• [Passage for review]
It feels like I’m dying.
Like, not actually, I feel quite well. Better than I have in a while. This summer was truly a good one, and I did everything I wanted to do (besides beat MediEval 2 and get my full license, oops). But tomorrow (well I guess today actually, since its 1:43 in the morning) I leave to start “a whole new chapter of my life.” As much as I hate the cheesey-ness of that phrase I guess it’s true. Life, as I know it, will change.
I go to a new town to live in a small room and learn new things. I have to be social and make new friends, because the the friends I have made here will also move on to better things. Soon they’ll forget me, and I’m mostly okay with that. There are some people I never want to let go of, like my closest friends, my mentor, my awesome librarian friend that listens to me rant about movies and books, and all the people of my theatre group who have been like a second family to me.
This life that I have here, I’m leaving it behind. Even when I return for vacation I won’t be living in the same house (my parents decided to move to a nicer house… Figures right when I leave, eh?). And even though people say I will be back soon enough, it feels like the life I have now is ending. This is my last night alive.
Which is why I’m up at 1:51 in the morning. How can I sleep when I know I’m going to die tomorrow?

• [Requirement 1]
Copy the records word for word, starting at their first line and stopping after the line that contains "What do you see at coordinates (230, 800)".
The post and the records are unrelated and should be treated separately.

• [Material for the task]
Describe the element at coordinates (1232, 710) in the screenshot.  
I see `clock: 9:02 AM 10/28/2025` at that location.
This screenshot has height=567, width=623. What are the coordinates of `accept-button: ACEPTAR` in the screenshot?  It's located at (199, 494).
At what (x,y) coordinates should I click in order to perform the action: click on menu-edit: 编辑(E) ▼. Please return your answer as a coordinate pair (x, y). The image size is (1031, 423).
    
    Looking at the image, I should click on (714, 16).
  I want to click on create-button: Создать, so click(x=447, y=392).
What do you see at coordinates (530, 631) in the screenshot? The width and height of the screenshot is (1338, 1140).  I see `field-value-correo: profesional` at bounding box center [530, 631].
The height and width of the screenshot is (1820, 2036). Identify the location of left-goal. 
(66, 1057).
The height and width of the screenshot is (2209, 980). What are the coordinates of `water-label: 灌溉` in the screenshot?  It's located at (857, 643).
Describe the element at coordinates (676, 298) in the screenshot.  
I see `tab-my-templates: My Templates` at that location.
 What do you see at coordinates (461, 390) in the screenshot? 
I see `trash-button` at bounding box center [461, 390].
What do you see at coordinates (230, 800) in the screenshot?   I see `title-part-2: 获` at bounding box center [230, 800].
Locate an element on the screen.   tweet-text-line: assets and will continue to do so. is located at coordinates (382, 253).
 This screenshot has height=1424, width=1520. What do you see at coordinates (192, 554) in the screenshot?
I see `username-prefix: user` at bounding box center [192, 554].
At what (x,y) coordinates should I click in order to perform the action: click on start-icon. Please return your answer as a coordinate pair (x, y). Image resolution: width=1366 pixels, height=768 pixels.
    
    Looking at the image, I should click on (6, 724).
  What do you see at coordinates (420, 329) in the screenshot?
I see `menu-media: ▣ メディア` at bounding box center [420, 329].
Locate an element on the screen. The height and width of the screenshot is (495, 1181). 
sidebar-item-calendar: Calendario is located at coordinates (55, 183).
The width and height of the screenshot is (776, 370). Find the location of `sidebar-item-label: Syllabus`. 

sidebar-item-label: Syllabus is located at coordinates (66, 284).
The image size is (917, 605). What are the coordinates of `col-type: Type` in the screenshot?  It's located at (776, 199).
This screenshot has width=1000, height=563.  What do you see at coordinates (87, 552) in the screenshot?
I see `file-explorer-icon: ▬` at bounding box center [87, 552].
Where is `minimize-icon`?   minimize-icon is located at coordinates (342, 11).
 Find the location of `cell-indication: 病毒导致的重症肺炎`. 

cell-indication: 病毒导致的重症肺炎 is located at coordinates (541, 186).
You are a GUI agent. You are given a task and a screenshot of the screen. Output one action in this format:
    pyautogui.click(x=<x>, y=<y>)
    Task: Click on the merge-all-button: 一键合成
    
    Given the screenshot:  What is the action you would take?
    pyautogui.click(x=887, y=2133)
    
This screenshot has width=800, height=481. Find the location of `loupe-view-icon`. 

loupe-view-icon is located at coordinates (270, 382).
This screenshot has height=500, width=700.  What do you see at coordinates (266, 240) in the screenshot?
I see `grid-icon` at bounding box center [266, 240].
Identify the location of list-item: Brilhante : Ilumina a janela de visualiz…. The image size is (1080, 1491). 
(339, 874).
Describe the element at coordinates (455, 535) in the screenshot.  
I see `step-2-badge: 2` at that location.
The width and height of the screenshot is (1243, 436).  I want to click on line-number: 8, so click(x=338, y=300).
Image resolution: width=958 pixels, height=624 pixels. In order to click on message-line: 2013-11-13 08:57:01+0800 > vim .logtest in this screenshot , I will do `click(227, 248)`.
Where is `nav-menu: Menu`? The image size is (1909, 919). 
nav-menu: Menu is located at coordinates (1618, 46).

• [Requirement 2]
Repeat a passage from the post about leaving home word for word, beginning at the words "It feels like I’m" and ending after "it, will change.".

• [Exercise result 1]
Describe the element at coordinates (1232, 710) in the screenshot.  
I see `clock: 9:02 AM 10/28/2025` at that location.
This screenshot has height=567, width=623. What are the coordinates of `accept-button: ACEPTAR` in the screenshot?  It's located at (199, 494).
At what (x,y) coordinates should I click in order to perform the action: click on menu-edit: 编辑(E) ▼. Please return your answer as a coordinate pair (x, y). The image size is (1031, 423).
    
    Looking at the image, I should click on (714, 16).
  I want to click on create-button: Создать, so click(x=447, y=392).
What do you see at coordinates (530, 631) in the screenshot? The width and height of the screenshot is (1338, 1140).  I see `field-value-correo: profesional` at bounding box center [530, 631].
The height and width of the screenshot is (1820, 2036). Identify the location of left-goal. 
(66, 1057).
The height and width of the screenshot is (2209, 980). What are the coordinates of `water-label: 灌溉` in the screenshot?  It's located at (857, 643).
Describe the element at coordinates (676, 298) in the screenshot.  
I see `tab-my-templates: My Templates` at that location.
 What do you see at coordinates (461, 390) in the screenshot? 
I see `trash-button` at bounding box center [461, 390].
What do you see at coordinates (230, 800) in the screenshot?   I see `title-part-2: 获` at bounding box center [230, 800].

• [Exercise result 2]
It feels like I’m dying.
Like, not actually, I feel quite well. Better than I have in a while. This summer was truly a good one, and I did everything I wanted to do (besides beat MediEval 2 and get my full license, oops). But tomorrow (well I guess today actually, since its 1:43 in the morning) I leave to start “a whole new chapter of my life.” As much as I hate the cheesey-ness of that phrase I guess it’s true. Life, as I know it, will change.